Kidney failure (also called renal failure) is when the kidney is unable to filter metabolic waste from the blood. Kidney failure is usually classified as acute kidney failure (where the kidney failure occurs quickly) or chronic kidney disease (where the kidney failure occurs slowly over time).
The symptoms of kidney failure depend on its severity and whether it is acute or chronic.
The symptoms and signs of acute kidney failure start within a few hours to few days. Symptoms include decreased urine production, drowsiness, shortness of breath, tiredness, nausea, weight gain, and swelling of the legs, feet, or ankles. Seizures, confusion, and coma can occur as well. Some people with acute kidney failure do not have any symptoms and it is detected by chance with lab tests.
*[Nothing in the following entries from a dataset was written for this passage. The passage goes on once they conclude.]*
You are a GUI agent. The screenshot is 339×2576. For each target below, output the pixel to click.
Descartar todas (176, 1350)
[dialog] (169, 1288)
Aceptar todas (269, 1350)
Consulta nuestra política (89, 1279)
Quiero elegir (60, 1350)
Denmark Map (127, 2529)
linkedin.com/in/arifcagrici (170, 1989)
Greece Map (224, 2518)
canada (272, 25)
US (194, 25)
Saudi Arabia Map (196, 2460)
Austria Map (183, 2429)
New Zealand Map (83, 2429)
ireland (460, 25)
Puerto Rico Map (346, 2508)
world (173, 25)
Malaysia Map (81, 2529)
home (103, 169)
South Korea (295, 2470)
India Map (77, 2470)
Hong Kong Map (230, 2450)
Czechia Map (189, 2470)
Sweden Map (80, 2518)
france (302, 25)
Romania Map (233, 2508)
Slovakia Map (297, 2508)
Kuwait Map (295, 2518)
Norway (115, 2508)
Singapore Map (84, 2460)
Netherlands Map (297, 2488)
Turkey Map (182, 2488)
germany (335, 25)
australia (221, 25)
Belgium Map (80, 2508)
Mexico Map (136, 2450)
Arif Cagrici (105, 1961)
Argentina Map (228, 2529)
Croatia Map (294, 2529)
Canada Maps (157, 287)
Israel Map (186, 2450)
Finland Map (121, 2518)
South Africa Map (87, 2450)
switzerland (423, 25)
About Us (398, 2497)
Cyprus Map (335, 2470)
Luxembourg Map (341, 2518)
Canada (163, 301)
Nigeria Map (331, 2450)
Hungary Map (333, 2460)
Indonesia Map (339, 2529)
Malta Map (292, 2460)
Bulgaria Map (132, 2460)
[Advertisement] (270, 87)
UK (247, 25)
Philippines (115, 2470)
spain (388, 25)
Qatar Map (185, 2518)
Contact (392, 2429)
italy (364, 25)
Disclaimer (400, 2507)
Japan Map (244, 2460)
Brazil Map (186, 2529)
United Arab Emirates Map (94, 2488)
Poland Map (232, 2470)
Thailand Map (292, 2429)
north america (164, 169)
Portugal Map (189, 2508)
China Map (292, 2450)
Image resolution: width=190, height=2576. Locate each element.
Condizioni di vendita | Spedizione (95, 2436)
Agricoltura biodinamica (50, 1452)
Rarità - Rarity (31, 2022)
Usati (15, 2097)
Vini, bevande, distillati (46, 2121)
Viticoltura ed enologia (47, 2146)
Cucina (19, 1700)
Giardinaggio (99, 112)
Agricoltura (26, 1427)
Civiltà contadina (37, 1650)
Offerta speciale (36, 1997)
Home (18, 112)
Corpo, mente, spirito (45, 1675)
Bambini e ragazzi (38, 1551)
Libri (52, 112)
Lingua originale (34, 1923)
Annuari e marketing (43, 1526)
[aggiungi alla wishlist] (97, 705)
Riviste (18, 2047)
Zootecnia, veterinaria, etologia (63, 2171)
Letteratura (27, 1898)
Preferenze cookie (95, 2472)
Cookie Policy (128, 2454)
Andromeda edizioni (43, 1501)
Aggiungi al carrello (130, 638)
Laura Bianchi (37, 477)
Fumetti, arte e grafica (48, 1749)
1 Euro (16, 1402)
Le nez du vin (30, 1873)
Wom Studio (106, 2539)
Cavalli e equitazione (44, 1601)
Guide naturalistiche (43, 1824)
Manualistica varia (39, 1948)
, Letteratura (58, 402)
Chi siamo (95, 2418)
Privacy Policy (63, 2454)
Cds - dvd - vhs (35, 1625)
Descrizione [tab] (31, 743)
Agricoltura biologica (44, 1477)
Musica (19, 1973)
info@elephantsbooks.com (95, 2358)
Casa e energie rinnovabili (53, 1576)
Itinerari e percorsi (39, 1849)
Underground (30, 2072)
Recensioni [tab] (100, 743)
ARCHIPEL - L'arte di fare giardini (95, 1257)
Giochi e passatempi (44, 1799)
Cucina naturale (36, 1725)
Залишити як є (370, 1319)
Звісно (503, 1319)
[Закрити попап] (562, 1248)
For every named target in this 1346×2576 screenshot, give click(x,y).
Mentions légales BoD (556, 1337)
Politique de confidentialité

Chronic kidney failure, on the other hand, develops gradually over the course of weeks, months, or years. In the early stages, there are no symptoms, and laboratory tests that measure kidney function are normal. Quite early in the progression of kidney failure the ability to concentrate and dilute the urine becomes impaired. This causes more frequent urination, especially at night.
As the ability of the kidneys to function decreases below 50% of normal, other symptoms may begin to occur, such as reduced appetite, frequent urination, fatigue, and itching. Many people with chronic kidney disease have high blood pressure, which may worsen as the kidney failure progresses. The high blood pressure results, in part, from salt retention, because the kidneys are no longer able to efficiently get rid of excess salt.
As kidney function decreases to 15% or less of normal, you may develop more symptoms, including difficulty sleeping, difficulty breathing, leg cramps, vomiting, bad taste in the mouth, weight loss, and swelling or the legs, feet, or ankles. At this point, dialysis or transplant is needed.